Une "autobiographie" qui n'est pas une, enfin si mais tellement différente, l'autobiographie d'une vie et d'un système philosophique du bonheur, souvent très ardue à lire, toujours pleine d'éblouissements et d'idées électriques (faut recharger les batteries !). Lue dans le train, emportée pour la vie. Laissons Monsieur Misrahi parler du bonheur, puis de l'amour tout autre...
"La chose était (et est) claire pour moi : le
« bonheur » est possible et réalisable parce qu’il est un acte et
non une passivité, une passion. Et c’est parce qu’il est un acte de la liberté
désirante, l’acte même de la vie déployant son Désir et sa pensée, que le
bonheur est accessible en droit par tout individu. Et c’est pour cela, selon
moi, qu’il peut aussi constituer la référence fondatrice permettant
l’élaboration d’une éthique (à la fois « morale » et
« politique »).
Ces vérités, devenues pour moi des évidences, n’étaient pas
reconnues comme telles par un vaste public. Elles n’en restaient pas moins à
mes yeux des vérités et des évidences. J’en suis d’autant plus persuadé que la
lettre même de ma doctrine suppose que chacun invente sa vie à son gré, choisissant
lui même les Actes et les activités dont la synthèse constituera son bonheur
singulier. Et elle suppose en même temps, par l’universalité du singulier vécu
en profondeur, que chacun puisse communiquer et exprimer cette joie de vivre
qui, pour un esprit immanentiste, peut seule justifier la vie elle-même."
"Le « tout autre » n’était pas non plus pour moi un
domaine étranger à l’univers de Colette. L’expression ne désignait pas pour moi
d’autres amours que celui de Colette, elle n’était pas la réponse à une
insatisfaction.
Non. L’amour tout autre désignait pour moi (et désigne
toujours) une modalité totalement différente de la forme ordinaire et courante
de l’amour.
Il ne s’agit pas le moins du monde d’une opposition entre
amour charnel et amour spirituel.
Il s’agit d’une relation à l’autre qui exclut toutes les
dialectiques de la « passion » mais non pas l’intensité du sentiment
vécu. Plus précisément, l’amour tout autre, après et grâce à la conversion,
exclut toutes les réactions de la réversibilité passive. C’est à dire toutes les
attitudes qui calculent ce qui est reçu et ce qui est donné, et qui
retournement vers l’autre les coups ou les dons qu’on a pensé en recevoir. Le
tout autre exclut donc le ressentiment, la jalousie, la vengeance, l’exigence
aussi et la domination, autre nom de l’amour aveugle de soi-même.

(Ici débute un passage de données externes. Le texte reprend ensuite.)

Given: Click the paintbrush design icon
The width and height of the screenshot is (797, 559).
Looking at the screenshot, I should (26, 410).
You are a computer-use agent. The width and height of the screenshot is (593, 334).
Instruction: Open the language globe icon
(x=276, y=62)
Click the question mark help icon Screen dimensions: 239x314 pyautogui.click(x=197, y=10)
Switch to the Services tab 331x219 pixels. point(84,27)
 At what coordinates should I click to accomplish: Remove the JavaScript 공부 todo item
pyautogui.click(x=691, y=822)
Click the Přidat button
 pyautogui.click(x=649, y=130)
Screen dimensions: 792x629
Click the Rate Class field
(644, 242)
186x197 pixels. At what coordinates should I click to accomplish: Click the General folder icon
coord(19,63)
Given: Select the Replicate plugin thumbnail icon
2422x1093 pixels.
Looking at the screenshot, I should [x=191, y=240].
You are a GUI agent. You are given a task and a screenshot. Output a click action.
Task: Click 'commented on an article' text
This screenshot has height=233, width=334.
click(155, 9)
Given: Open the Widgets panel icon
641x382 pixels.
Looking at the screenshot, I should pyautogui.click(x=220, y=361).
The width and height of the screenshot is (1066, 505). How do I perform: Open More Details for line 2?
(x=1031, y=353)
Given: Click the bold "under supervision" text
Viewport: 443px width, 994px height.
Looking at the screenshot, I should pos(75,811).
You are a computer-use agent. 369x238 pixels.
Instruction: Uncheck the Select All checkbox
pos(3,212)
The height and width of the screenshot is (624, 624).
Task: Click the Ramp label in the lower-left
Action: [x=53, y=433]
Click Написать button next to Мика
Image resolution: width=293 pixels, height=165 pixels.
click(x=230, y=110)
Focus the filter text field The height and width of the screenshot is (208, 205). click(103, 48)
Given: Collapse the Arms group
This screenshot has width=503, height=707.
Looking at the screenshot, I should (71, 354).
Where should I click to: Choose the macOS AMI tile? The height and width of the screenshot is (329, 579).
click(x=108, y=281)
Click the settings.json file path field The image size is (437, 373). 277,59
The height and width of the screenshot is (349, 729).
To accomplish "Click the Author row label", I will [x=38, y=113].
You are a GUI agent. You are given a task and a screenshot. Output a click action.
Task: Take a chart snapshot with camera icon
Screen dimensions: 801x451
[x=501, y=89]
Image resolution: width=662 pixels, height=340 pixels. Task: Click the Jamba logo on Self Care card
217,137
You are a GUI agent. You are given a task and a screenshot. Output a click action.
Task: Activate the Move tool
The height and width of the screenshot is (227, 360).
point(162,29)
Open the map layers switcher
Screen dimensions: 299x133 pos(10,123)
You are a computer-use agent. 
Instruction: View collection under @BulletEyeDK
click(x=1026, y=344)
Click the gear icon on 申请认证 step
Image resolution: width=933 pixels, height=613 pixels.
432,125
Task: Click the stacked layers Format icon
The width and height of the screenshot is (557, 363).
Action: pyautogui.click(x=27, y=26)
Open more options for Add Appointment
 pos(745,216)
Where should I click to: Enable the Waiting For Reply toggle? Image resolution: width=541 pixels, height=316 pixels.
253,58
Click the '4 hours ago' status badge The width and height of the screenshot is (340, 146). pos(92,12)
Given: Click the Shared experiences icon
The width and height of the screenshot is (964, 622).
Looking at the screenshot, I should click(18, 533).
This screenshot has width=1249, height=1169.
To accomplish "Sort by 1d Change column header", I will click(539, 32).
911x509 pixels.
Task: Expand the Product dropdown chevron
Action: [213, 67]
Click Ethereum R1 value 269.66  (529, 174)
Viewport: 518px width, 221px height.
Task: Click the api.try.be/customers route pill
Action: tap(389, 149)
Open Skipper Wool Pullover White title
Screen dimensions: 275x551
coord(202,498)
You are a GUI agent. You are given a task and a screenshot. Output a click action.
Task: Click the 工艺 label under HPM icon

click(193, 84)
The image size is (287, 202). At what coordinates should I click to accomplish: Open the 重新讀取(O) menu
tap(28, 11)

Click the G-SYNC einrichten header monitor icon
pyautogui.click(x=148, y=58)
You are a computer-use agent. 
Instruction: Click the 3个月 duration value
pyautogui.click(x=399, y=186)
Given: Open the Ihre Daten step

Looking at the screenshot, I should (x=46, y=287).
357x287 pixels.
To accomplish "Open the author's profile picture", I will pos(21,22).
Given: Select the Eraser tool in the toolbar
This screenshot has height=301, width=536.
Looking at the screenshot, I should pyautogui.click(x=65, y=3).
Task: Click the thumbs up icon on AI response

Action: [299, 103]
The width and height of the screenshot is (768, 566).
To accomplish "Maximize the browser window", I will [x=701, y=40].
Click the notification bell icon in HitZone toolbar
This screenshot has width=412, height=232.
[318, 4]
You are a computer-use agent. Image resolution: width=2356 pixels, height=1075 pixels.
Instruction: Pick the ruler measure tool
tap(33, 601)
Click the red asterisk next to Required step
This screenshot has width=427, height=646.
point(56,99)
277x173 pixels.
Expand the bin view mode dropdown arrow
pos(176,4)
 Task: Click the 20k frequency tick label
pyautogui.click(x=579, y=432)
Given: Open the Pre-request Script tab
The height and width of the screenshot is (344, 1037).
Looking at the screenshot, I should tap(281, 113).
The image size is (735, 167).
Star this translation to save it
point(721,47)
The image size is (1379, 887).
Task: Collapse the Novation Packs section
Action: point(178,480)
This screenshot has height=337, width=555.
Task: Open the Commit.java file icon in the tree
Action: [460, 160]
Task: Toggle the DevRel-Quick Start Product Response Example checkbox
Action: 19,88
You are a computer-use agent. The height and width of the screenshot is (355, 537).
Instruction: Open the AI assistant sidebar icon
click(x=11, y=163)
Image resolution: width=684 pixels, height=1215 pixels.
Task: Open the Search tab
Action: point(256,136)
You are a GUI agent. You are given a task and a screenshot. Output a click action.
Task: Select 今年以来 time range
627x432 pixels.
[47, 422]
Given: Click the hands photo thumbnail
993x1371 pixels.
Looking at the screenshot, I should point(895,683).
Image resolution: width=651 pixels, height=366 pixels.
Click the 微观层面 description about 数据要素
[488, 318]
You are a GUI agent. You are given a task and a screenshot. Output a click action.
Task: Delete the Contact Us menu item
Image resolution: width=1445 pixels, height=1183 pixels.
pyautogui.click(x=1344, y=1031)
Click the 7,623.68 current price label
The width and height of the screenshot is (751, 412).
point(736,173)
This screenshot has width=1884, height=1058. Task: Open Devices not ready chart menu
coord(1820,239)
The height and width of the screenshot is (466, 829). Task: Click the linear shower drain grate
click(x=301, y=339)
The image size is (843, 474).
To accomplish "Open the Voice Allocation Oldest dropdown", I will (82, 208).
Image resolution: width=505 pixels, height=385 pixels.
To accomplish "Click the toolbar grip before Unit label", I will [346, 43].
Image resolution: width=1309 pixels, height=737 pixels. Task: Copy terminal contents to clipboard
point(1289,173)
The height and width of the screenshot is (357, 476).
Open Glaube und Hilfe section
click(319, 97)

Cette forme d’amour, sans exigence ni réversibilité,
uniquement fondée sur la réciprocité de la reconnaissance, j’ai toujours eu à
cœur de la vivre réellement. Qu’il s’agisse, à différentes époques, de mes
jeunes amies ou plus tard de femmes actives, j’ai toujours déployé une forme de
relation sans cohabitation, sans devoirs ni exigences, sans jalousies ni
oppression. La réussite, la vitalité,(non certes l’éternité) de cette forme
d’amour non-rencontrée dans la littérature ni dans les rapports cliniques des
psychothérapeutes, cette réussite de l’amour qui permet de parler d’amour
heureux, suppose évidemment que les deux protagonistes aient accompli leur
conversion réfléchie, leur libération intérieure préalable. Voilà pourquoi mes
amies furent toujours des philosophes, ou des êtres de culture. Seules
l’autonomie et l’intelligence respectives des sujets pouvaient permettre
l’accès à une forme de l’amour qui produise joie et sérénité, et non pas
angoisse et drame.
Nulle revendication matérielle n’intervint jamais dans ma
vie affective et la réelle tristesse de telle ou telle séparation ne dura
jamais longtemps, n’entraina aucune récrimination et n’empêcha jamais le retour
de la sérénité à la lumière de la conversion et du choix de vie."